365 days of marriage

Last February, Loui and I spent a weekend in Nashville as a miniature honeymoon. On a relatively warm afternoon, we found a place to play pickleball, then we visited Centennial Park.

Once we found a particular bench, I sat down and read, while Loui took photos from all angles.

“Is that the Taylor Swift bench?” a stranger called as he walked past.

Indeed it was, dedicated to Taylor Swift by the city of Nashville because of these lyrics in her song “invisible string”:

Green was the color of the grass

Where I used to read at Centennial Park

I used to think I would meet somebody there

Last April, Loui went early with me to my new office at the University of Kentucky, to help me decorate my office. He stood on a chair to tie up a yellow strand with little poofs, a decoration that had already moved from one Kentucky State University office to another and now to a UK office.
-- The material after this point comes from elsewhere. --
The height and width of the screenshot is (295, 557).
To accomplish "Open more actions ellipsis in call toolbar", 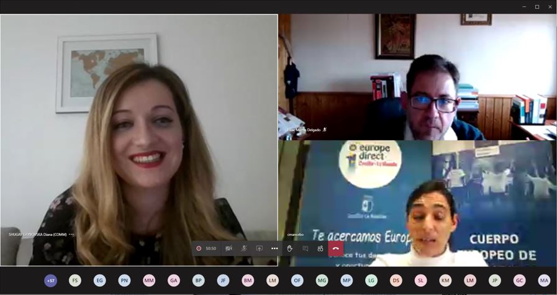I will click(x=274, y=248).

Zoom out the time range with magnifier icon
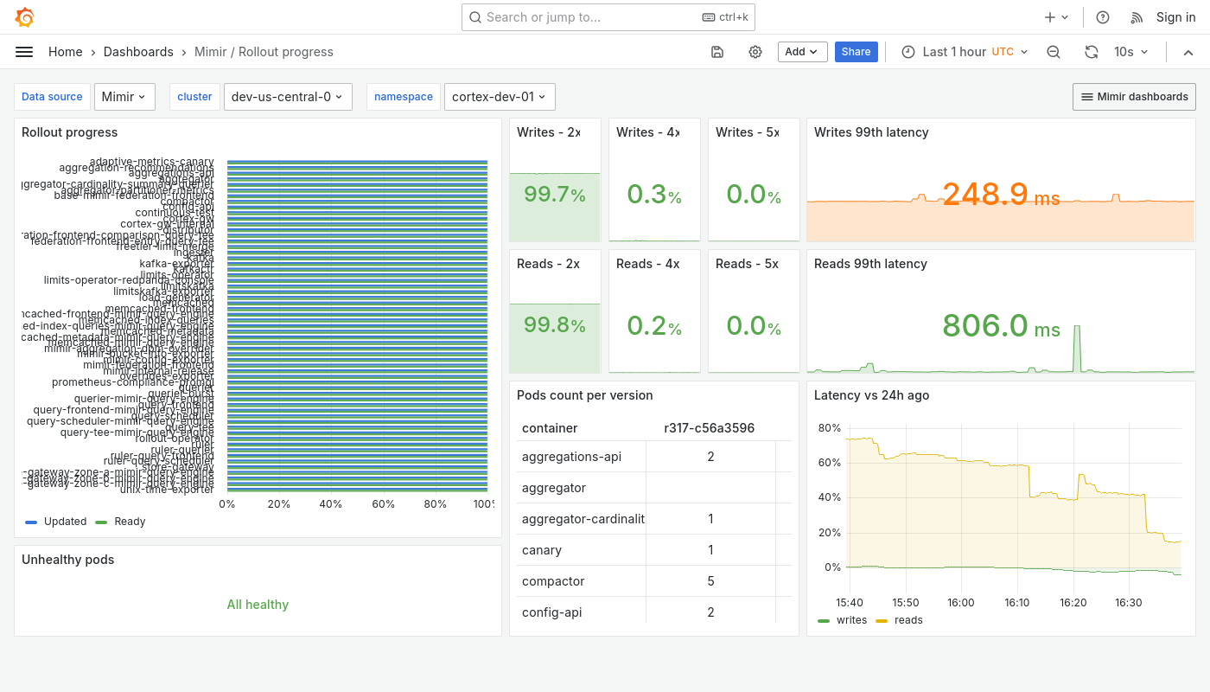(1053, 52)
It originally hung in my KSU cubicle, put up as a surprise for my 23rd birthday. I had always assumed that Ashley, my boss, had done the birthday decorations herself. Turns out someone else helped her: Loui.

Anyone who knows Loui knows that he’s always willing to help someone else—one of the first things I admired about him as a colleague and friend. So it’s no surprise that he offered to help his longtime friend decorate the cubicle of one of her employees, even one he barely knew yet. And he specifically remembered fluffing and hanging the yellow strand.

“That makes sense,” I said. “I tried to put up the same decoration once, and I couldn’t make the poofs look good. Only you could do that.”

Once, Loui had hung that decoration for a colleague. More than two-and-a-half years later, he hung it in a new office for his wife.

So there it was: our literal, not invisible, string.

This morning, I said I needed to remember to write my newsletter for today.

Loui, knowing I must be writing about our relationship, immediately gave me my headline: “365 days of marriage.”

Tomorrow is our first wedding anniversary, and we plan to celebrate by returning to the bookstore where we exchanged our vows. But 2024 was a Leap Year, giving us one extra day in our first year of marriage and meaning today marks 365 days. It has been a privilege and a joy to be Loui’s wife for every single one.